──────── Dataset entries ────────
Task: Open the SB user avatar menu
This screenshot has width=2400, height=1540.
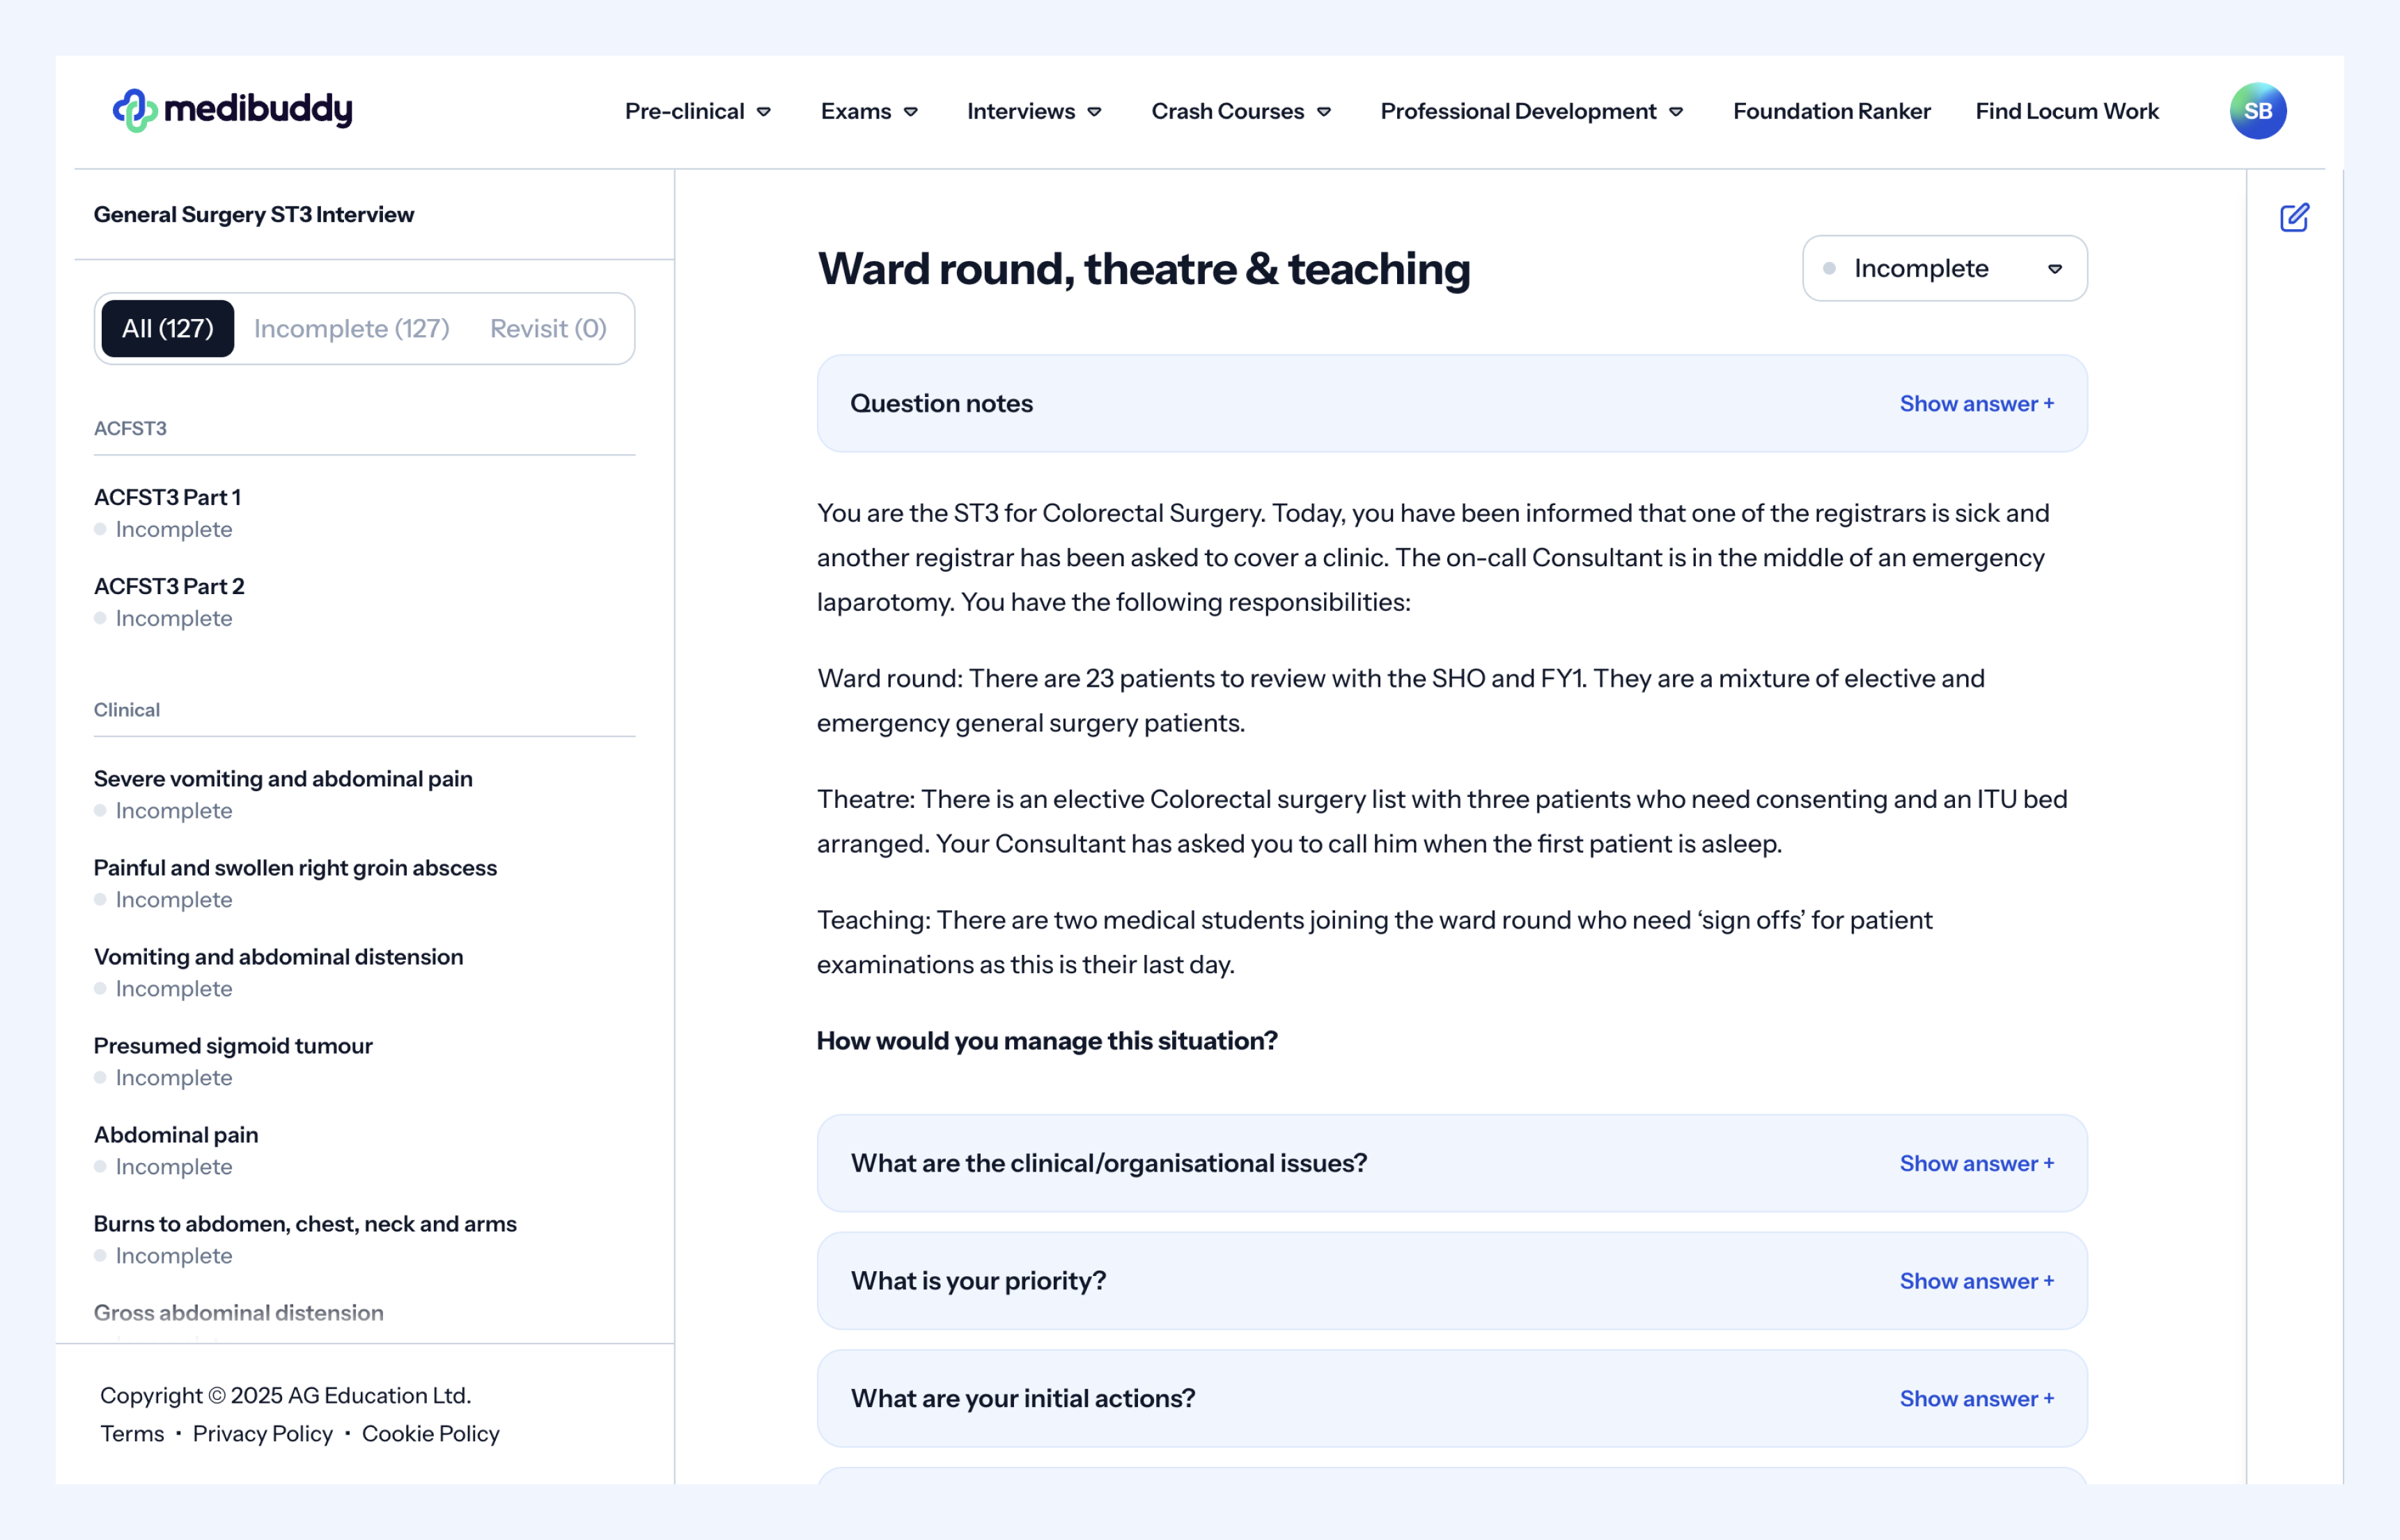Action: [2257, 111]
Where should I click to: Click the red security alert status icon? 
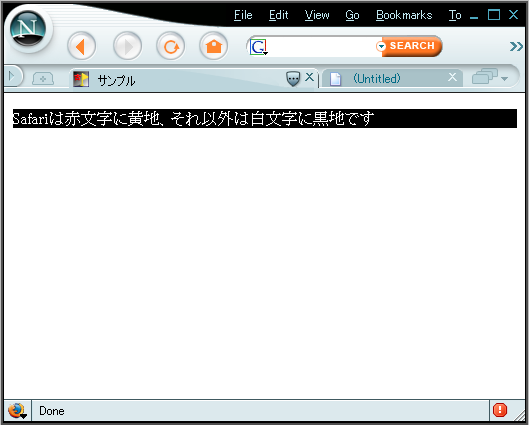(500, 410)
────────
[Prompt]:
Count the lines in the material above that contain the word "should", and reply with the number alone.

[Problem solution]:
1